Despite the fact that I may be raising a mini chauvinist, at least he’s open minded about the marriage issue. (He later came up with: “Well, girls can marry girls, then, and then you’d have two moms!”) OK, but you’re thinking “stop blogging about your kids already — what does this have to do with libraries?” Simply this: a lot of kids in his generation are growing up thinking of things like gay marriage and adoption and multiethnic families as natural, just another way to do things.

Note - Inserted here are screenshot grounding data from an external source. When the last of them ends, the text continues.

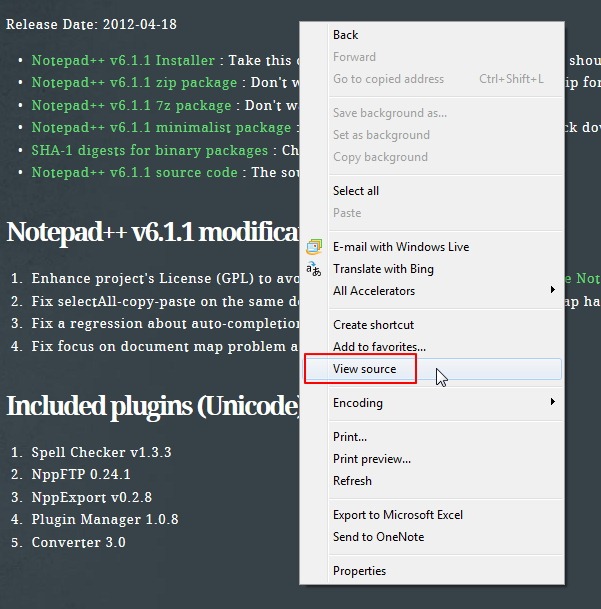Choose Back in the context menu
This screenshot has width=601, height=609.
click(345, 35)
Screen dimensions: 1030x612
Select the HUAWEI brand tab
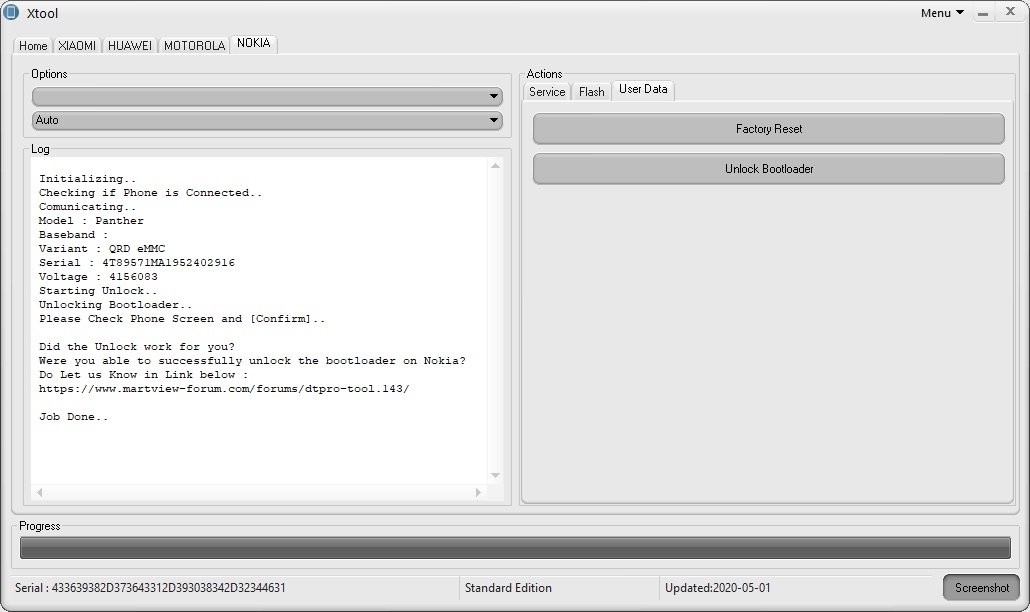click(x=130, y=46)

This should be a wakeup call for librarians to continue standing on our principles in terms of the way that we provide services to all.

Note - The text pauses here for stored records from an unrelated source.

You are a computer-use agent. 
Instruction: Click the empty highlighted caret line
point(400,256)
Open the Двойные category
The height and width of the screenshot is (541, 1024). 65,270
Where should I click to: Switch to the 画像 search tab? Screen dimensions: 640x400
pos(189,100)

I feel the same way about librarians who refuse to work Harry Potter parties, who won’t purchase materials on homosexuality (or witchcraft, or what the heck, even “intelligent design”) — or who block MySpace — as I do about pharmacists who refuse to dispense contraception: You’re in the wrong profession, folks.

Listless

Over at Free Range Librarian , Karen Schneider launched a good discussion with a post on “Email lists: are they last-century?” I commented there, but have more to say here (OK, this is partially because I’m delighting in playing with my new WordPress, but indulge me).

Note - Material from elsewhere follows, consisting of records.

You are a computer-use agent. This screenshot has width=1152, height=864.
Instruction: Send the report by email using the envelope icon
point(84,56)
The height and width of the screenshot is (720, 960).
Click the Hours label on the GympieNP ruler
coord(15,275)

I don’t necessarily see lists as a format breaking down along generational or new librarian lines to the extent Karen posits — hop over to Newlib or nexgen, for instance, to see some active discussion among younger and newer librarians. But, I do see a barrier to participation. Long-term lists like PUBLIB start to resemble cozy little clubs, and I’m much more comfortable commenting on a blog post than posting over there — even 11 years after graduation.

I do, though, read several lists in digest, including PUBLIB, mostly for ease in skimming. But one of the reasons I continue to use lists at all is in a deliberate attempt to avoid confirmation bias. I tend to gravitate toward bloggers I (for the most part) agree with, and RSS allows me to filter even further. The original PUBLIB thread, for instance, grew out of a negative comment about wi-fi users taking up chairs previously used more productively by readers and others making, presumably, more serious uses of a library’s resources; the discussion grew to include comments about the frivolity of online activities such as Facebook. As Karen notes on-list:

“I can’t see anyone in my FaceBook/blog/Twitter realms feeling comfortable proposing that wi-fi users in libraries might crowd out other users. Even if the idea had validity, it wouldn’t get traction (except possibly as a joke).”

When we stay in our comfortable bloggish worlds, we tend to forget that ideas that seem so natural to this crowd aren’t always an easy sell to the larger librarian community. At Internet Librarian this year, the one comment I heard over and over was: “Yeah, this looks great, but how would I sell it to my administrator/board/supervisor/staff?” (Note to conference planners: Wouldn’t this make an incredibly useful track?)

Participating in multiple venues and formats has the advantage of exposing us to multiple points of view — which, really, is part of what librarianship is all about.